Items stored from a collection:

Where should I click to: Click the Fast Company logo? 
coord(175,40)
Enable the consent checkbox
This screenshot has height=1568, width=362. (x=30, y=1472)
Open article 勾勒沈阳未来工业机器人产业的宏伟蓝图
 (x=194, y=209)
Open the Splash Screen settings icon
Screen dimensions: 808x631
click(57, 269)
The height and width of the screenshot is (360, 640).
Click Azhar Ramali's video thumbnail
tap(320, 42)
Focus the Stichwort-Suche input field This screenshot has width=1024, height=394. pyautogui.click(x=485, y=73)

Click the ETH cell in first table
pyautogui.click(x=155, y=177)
--
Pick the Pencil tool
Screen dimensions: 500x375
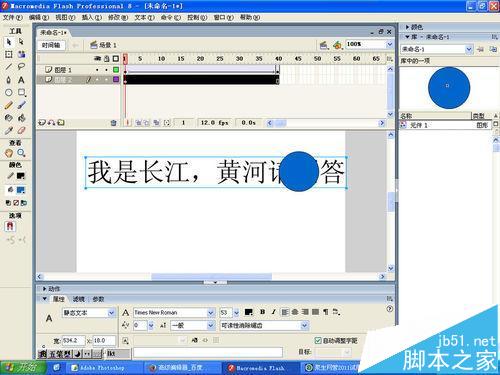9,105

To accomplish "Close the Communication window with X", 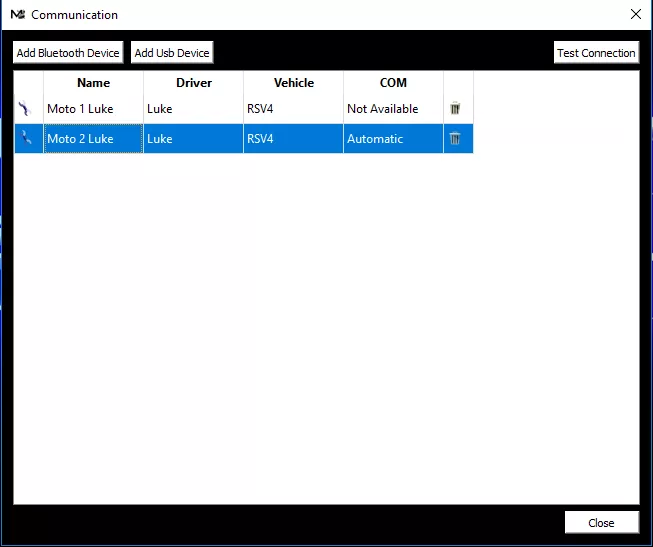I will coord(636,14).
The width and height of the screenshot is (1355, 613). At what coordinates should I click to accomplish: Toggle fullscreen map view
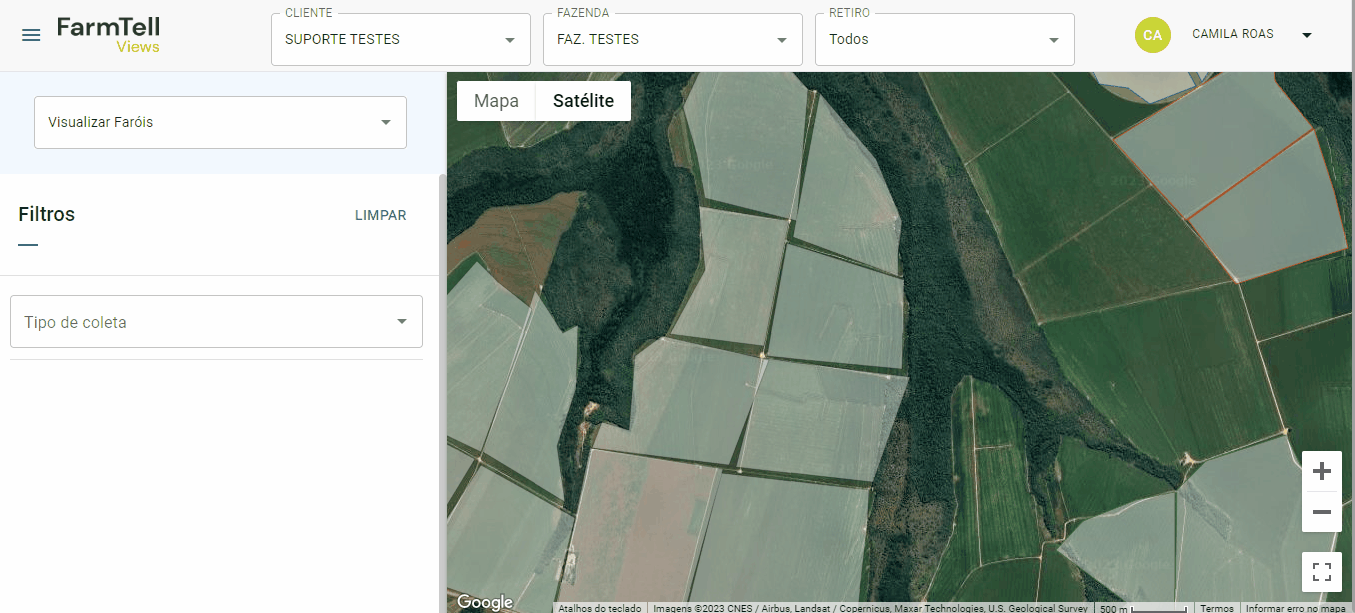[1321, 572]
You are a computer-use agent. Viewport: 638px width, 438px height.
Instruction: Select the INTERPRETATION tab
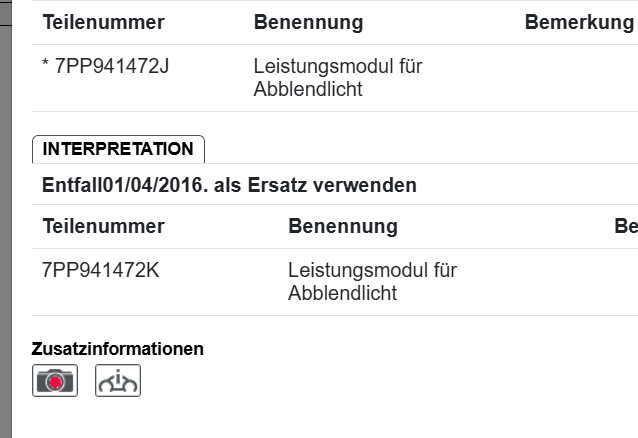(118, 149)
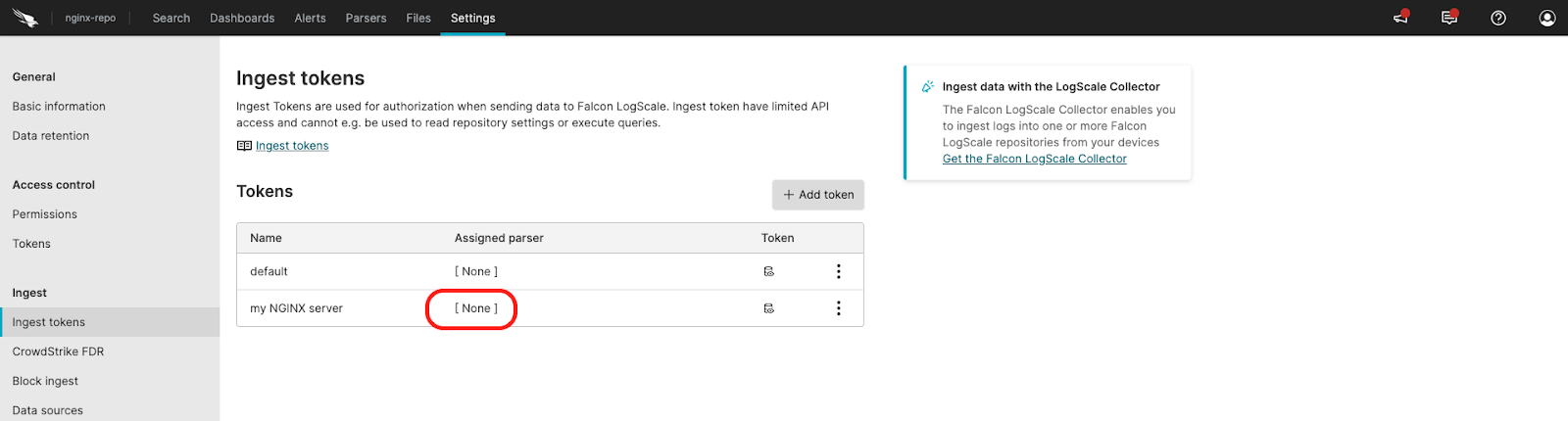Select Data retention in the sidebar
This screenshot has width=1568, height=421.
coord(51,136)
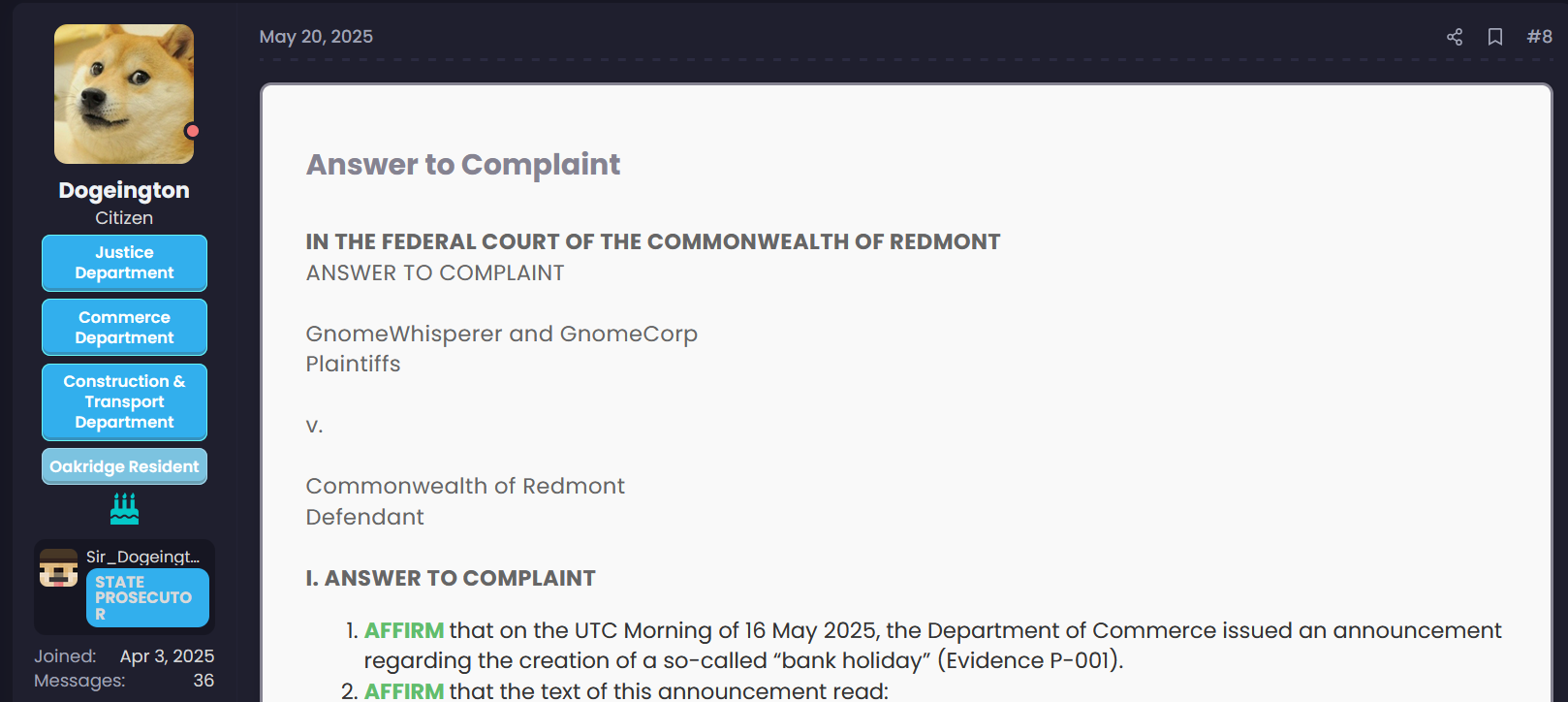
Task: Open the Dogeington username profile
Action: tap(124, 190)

Set task:
Can you lay out the records as a JSON list of strings, one per line, from the line with "Where should I" through the line with "Focus the Stichwort-Suche", leaving out blank lines?

Completed task:
[
  "Where should I click to: Click the Fast Company logo? ",
  "coord(175,40)",
  "Enable the consent checkbox",
  "This screenshot has height=1568, width=362. (x=30, y=1472)",
  "Open article 勾勒沈阳未来工业机器人产业的宏伟蓝图",
  " (x=194, y=209)",
  "Open the Splash Screen settings icon",
  "Screen dimensions: 808x631",
  "click(57, 269)",
  "The height and width of the screenshot is (360, 640).",
  "Click Azhar Ramali's video thumbnail",
  "tap(320, 42)",
  "Focus the Stichwort-Suche input field This screenshot has width=1024, height=394. pyautogui.click(x=485, y=73)"
]